I used computations (mod p) myself. All equations are (mod p) from this point.

we know a = - (b+c) and a^5 = -(b^5 + c^5)

a^5 = - (b+c)^5 = -(b^5 + c^5) => 5 bc (b^3+2b^2c+2bc^2+c^3) =
5bc[(b+c)^3 - b^2c - bc^2] = 0
p isn't 5, so bc[(b+c)^3 - b^2c - bc^2] = 0 (lemma 1)

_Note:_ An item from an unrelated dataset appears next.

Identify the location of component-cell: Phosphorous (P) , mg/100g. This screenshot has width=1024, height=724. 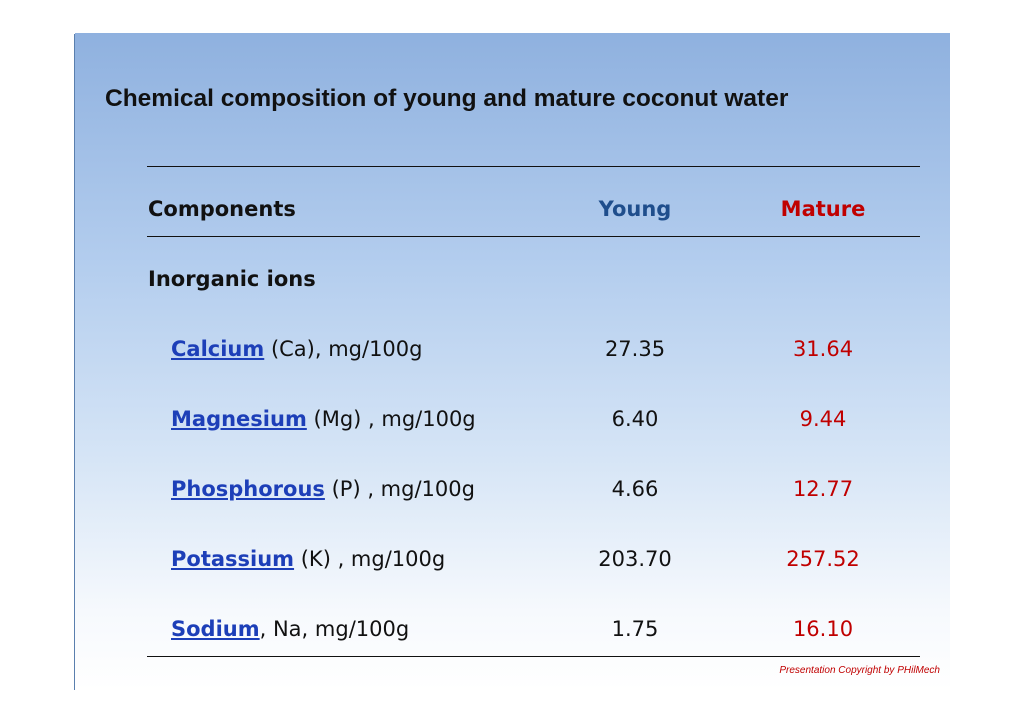
(323, 489).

now let's compute (a^2+b^2+c^2)(a^3+b^3+c^3) =
a^5+b^5+c^5 + a^3(b^2+c^2) + a^2(b^3+c^3) + b^3c^2 + b^2c^3

replace a with -(b+c) and using a^5+b^5+c^5 =0 you get

-(b+c)^3(b^2+c^2) + (b+c)^2(b^3+c^3) + b^3c^2 + b^2c^3 =

-(b+c)^3(b^2+c^2) + (b+c)^3(b^2+c^2-bc) + b^3c^2 + b^2c^3 =

-bc[(b+c)^3 - b^2c - bc^2] wich happens to be 0 because of lemma 1

so (a^2+b^2+c^2)(a^3+b^3+c^3) =0 (mod p) and p | (a^2+b^2+c^2) or
p | (a^3+b^3+c^3)

9. Oct 26, 2009

### Dick

Re: Divisibility

Yeah, I was assuming the 2ab was a typo and there could probably be more. Which I ignored. But the OP was claiming 5*f(2)*f(3) was divisible by p, which is exactly what I got. So I didn't try detailed checking of the algebra. I was more worried about why the OP thought divisibility by 5 was something that ought to be checked.